SET EXERCISE —
Keep only the lines of the material below that contain the string "height", matching case exactly.

RECORDS SUPPLIED —
──────────
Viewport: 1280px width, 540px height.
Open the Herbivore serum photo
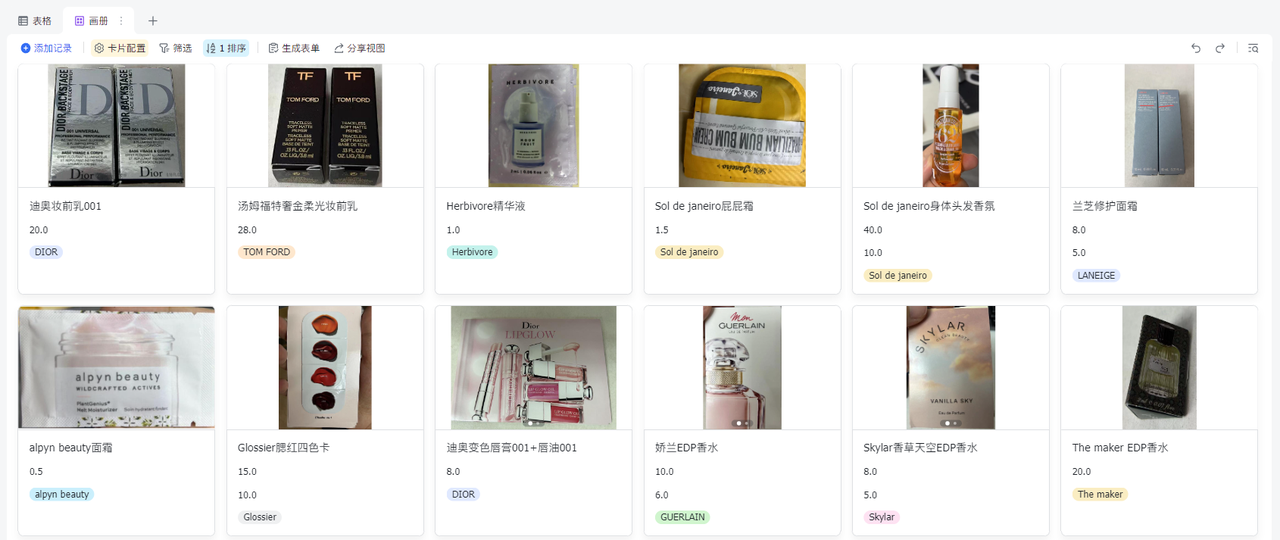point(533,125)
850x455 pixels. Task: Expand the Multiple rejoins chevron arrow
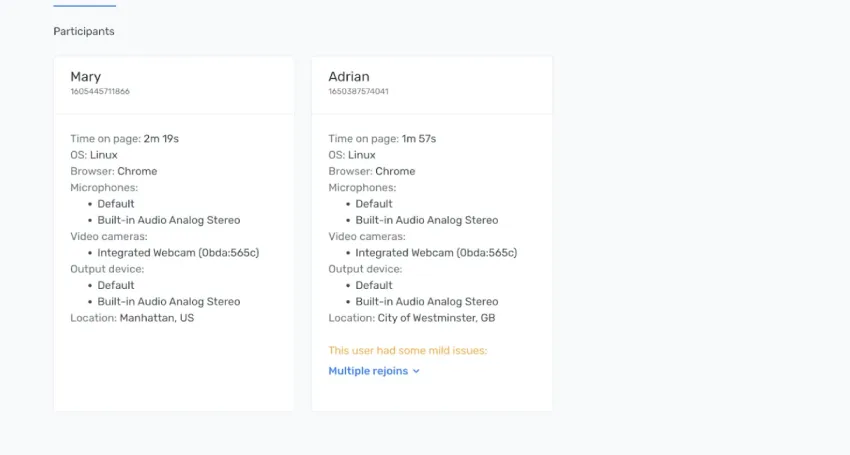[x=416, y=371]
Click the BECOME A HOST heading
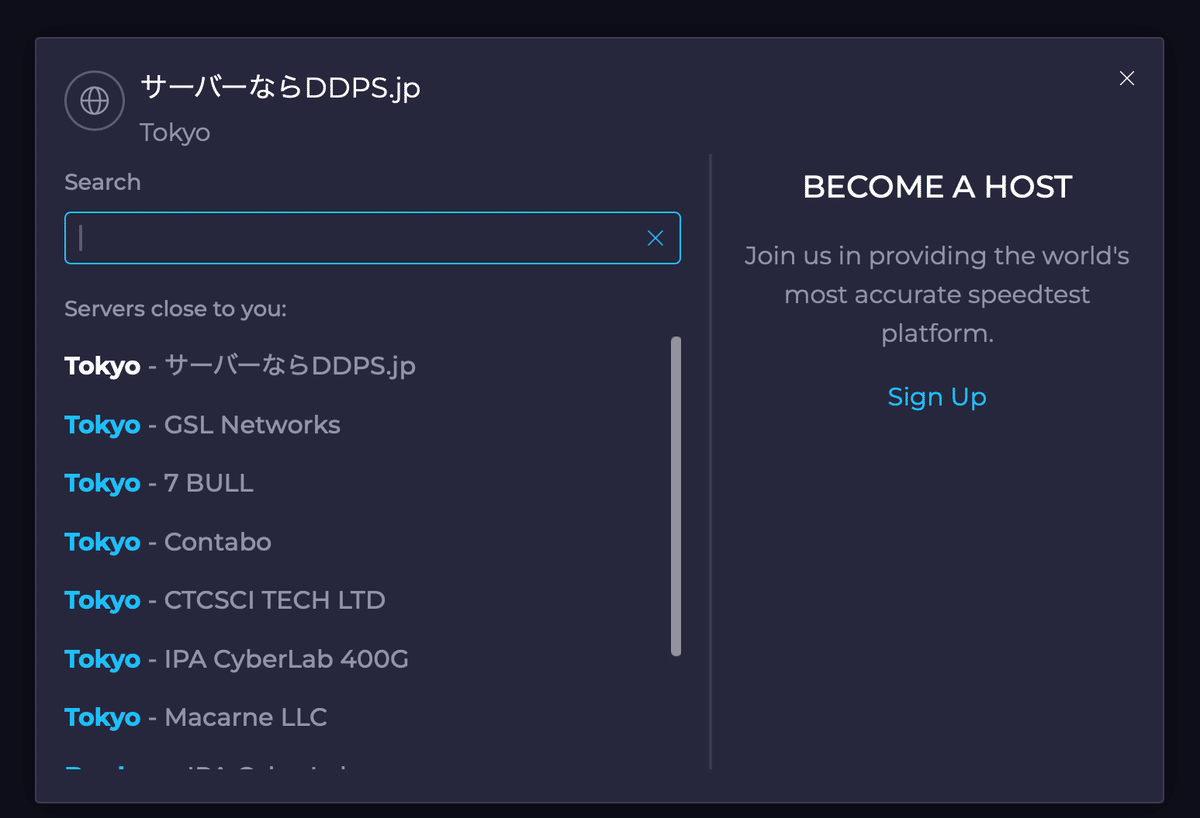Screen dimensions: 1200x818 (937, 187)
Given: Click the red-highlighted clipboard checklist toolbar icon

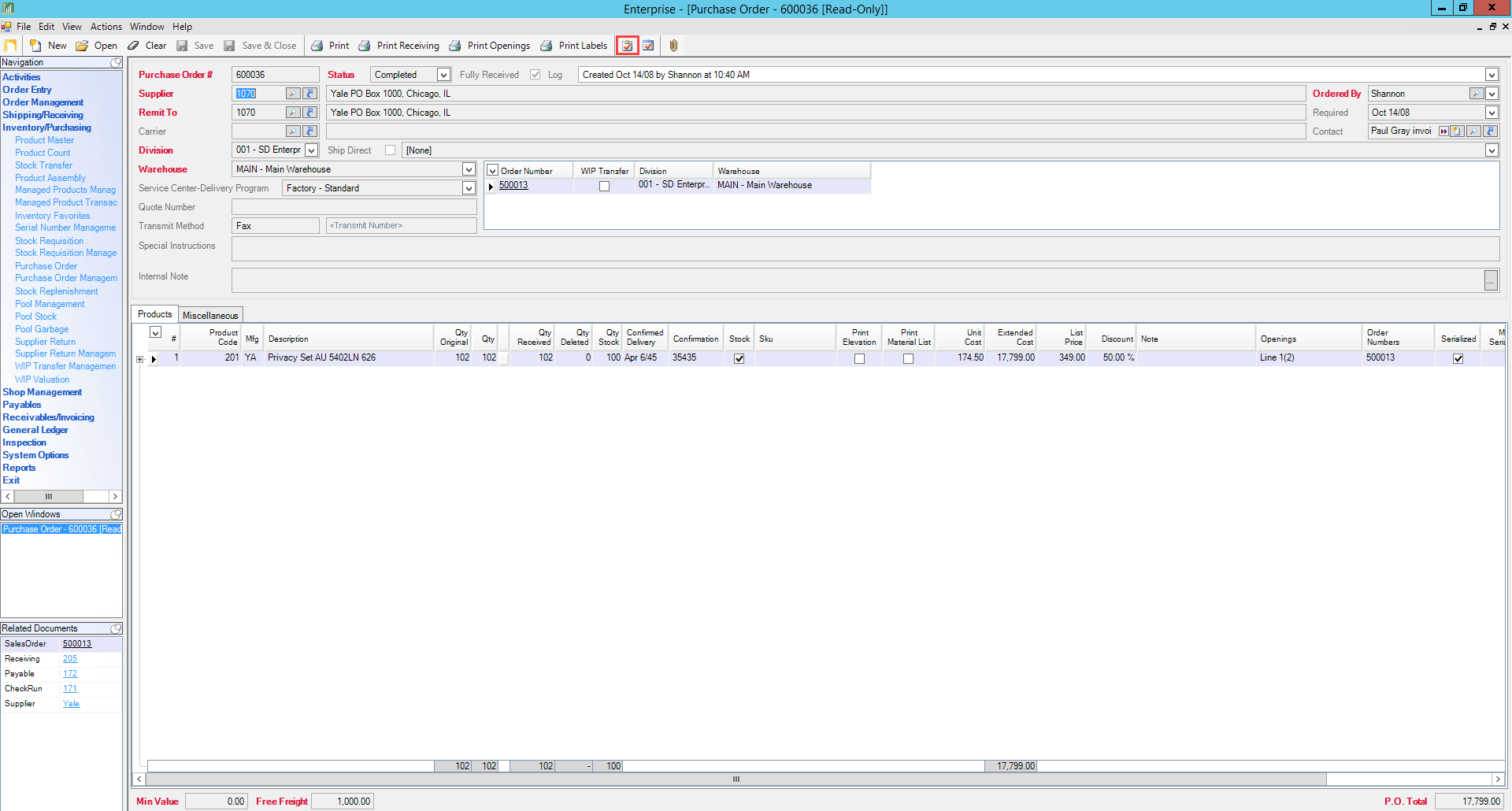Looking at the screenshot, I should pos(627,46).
──────────
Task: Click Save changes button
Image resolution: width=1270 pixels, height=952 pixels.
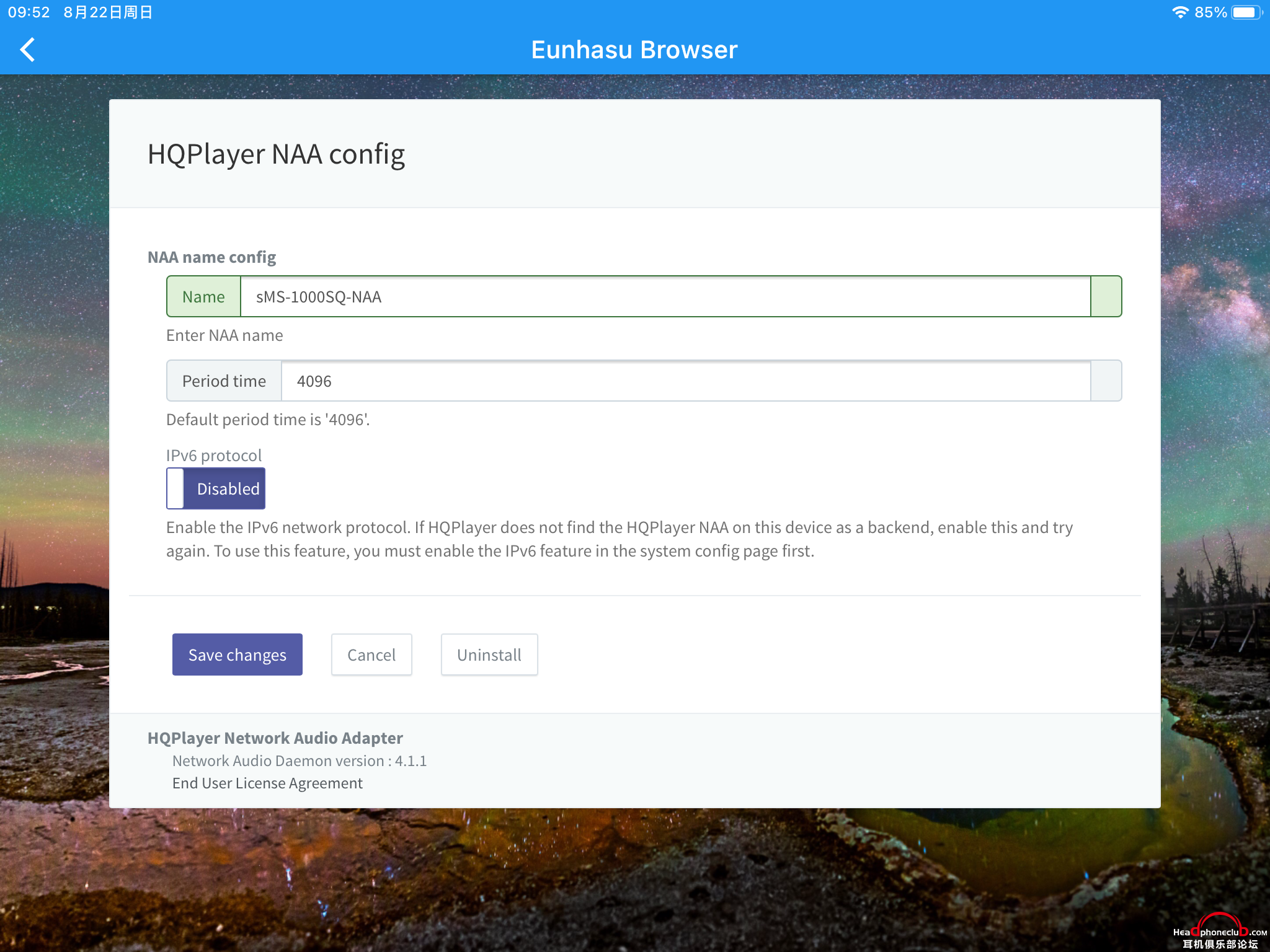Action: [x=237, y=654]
──────────
ANSWER TO THIS EXERCISE —
Viewport: 1280px width, 540px height.
Image resolution: width=1270 pixels, height=952 pixels.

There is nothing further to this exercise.